まず、一つ目のポイントは主婦層の健康意識の高まりだ。カーブスは主に女性を顧客としており、高齢者や、家事や育児などの日々の生活に忙しい主婦層に手軽に利用されている設計になっている。 さらに、近年プロテインは、筋トレだけを目的とせず、美容や健康を目的として多くの人が飲み始める成長市場であることも同社のプロテイン売上が伸びている理由だろう。 次のポイントが、製品のクオリティである。ひとつ驚きの事実を紹介しよう。 カーブスのプロテインは450gで約6300円なのに対し、たとえばAmazonで現在ベストセラーとなっている株式会社レバレッジが製造販売するプロテインVALXはその倍量となる1kgで約4500円とかなり安価だ。

女性たちの心を掴んで離さない「作り込み」

なぜ、Amazonで半額で変えるプロテインを、主婦たちは“わざわざ”カーブスで買い求めるのか。
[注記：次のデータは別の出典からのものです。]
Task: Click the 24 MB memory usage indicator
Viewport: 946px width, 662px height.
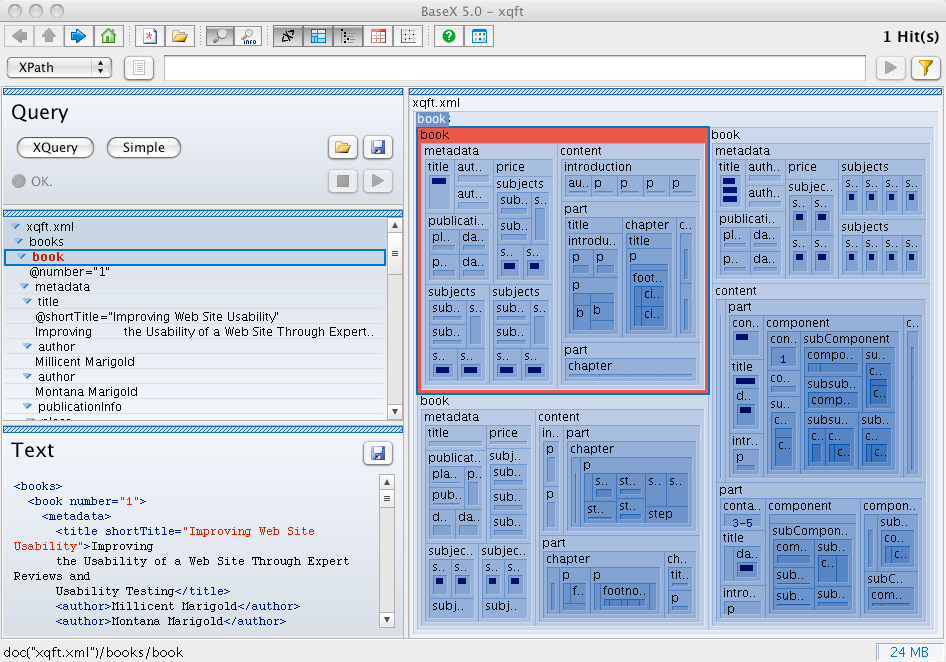Action: coord(908,652)
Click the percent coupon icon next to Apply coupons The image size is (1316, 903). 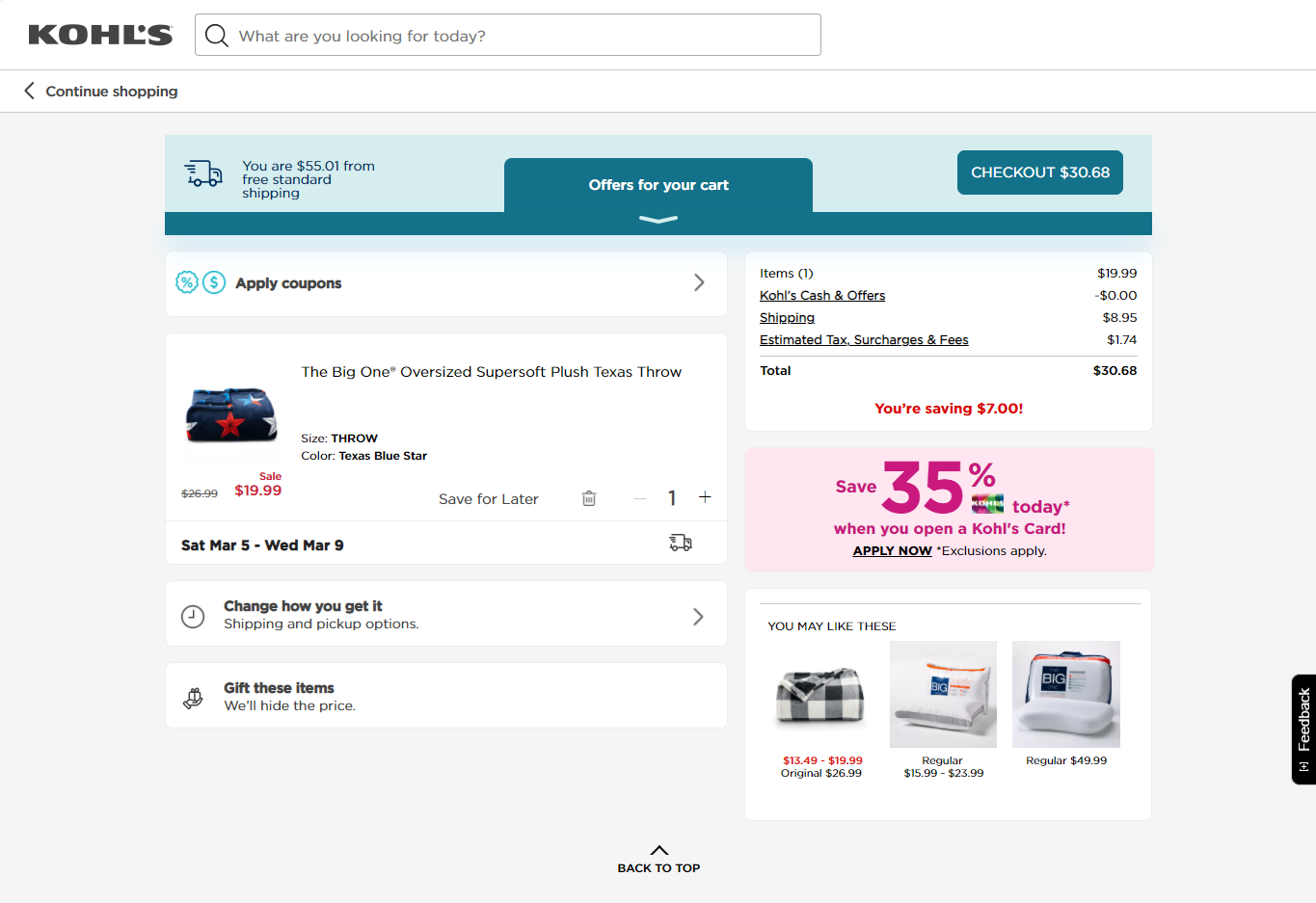pyautogui.click(x=185, y=282)

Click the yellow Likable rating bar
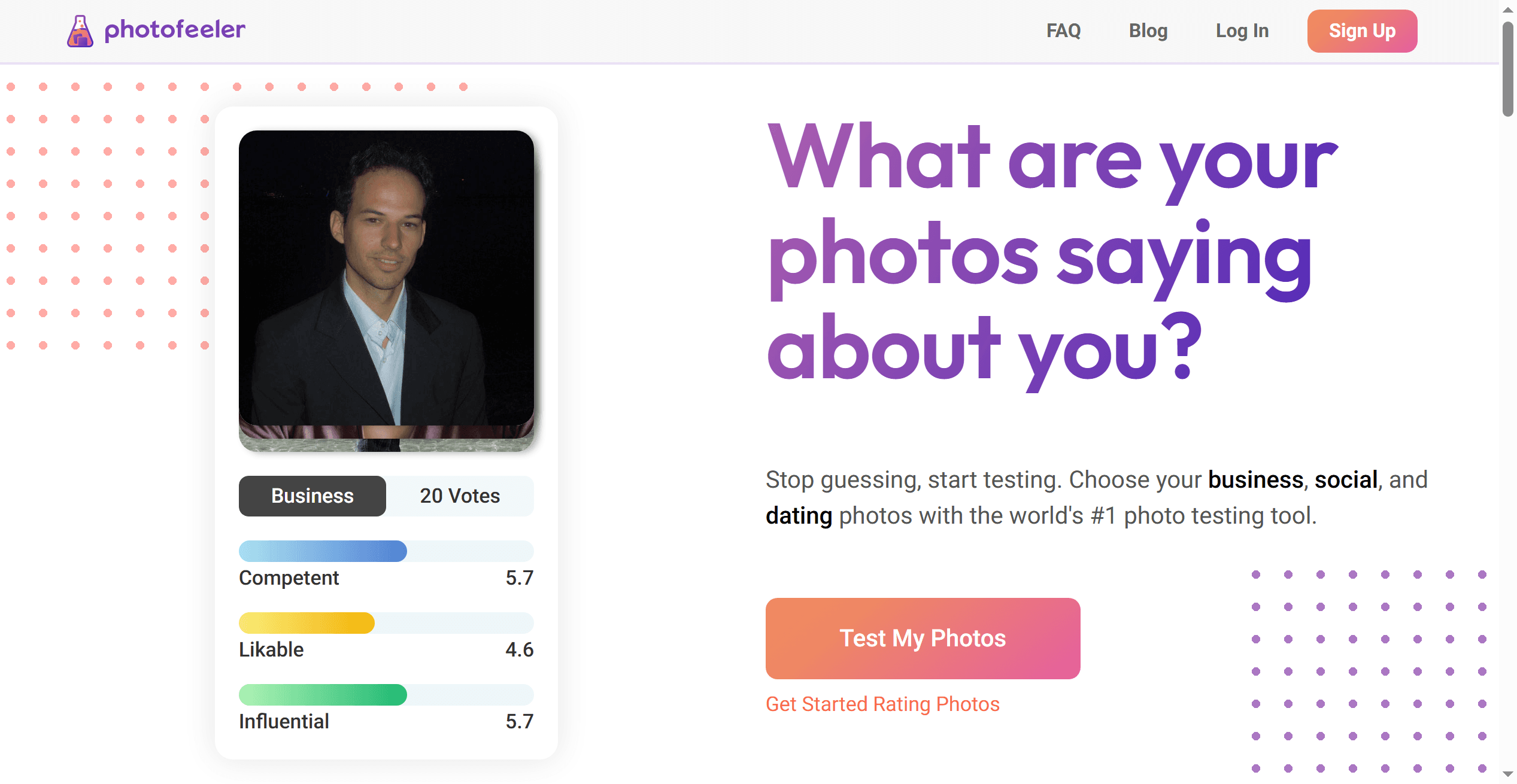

それは成分と味バリエーションの多さ、そしてプロテインに含まれている栄養素で説明できる。 カーブスのプロテインは、特別な技術で処理された乳たんぱく質を使用しており、低カロリーでありながら高い栄養価を誇っている。また、プロテイン本来の味や香りを生かしたフレーバー展開もされており、利用者からの評価が高いという。 そして、味が5種類用意されており、味に飽きが生まれにくい。さらに、カーブスでは普通のプロテインと、スーパープロテインの2種類が用意されている。 スーパープロテインは、20種類のアミノ酸をバランスよく調整し、さらに味を3種類から選べ、食物繊維や11種類以上のビタミンが配合されている。 つまり、味と栄養素が一般的に流通しているプロテインと比べて豊富なのだ。これだけのプロダクトの作り込みが、健康意識の高い女性たちの心を掴んで離さないのである。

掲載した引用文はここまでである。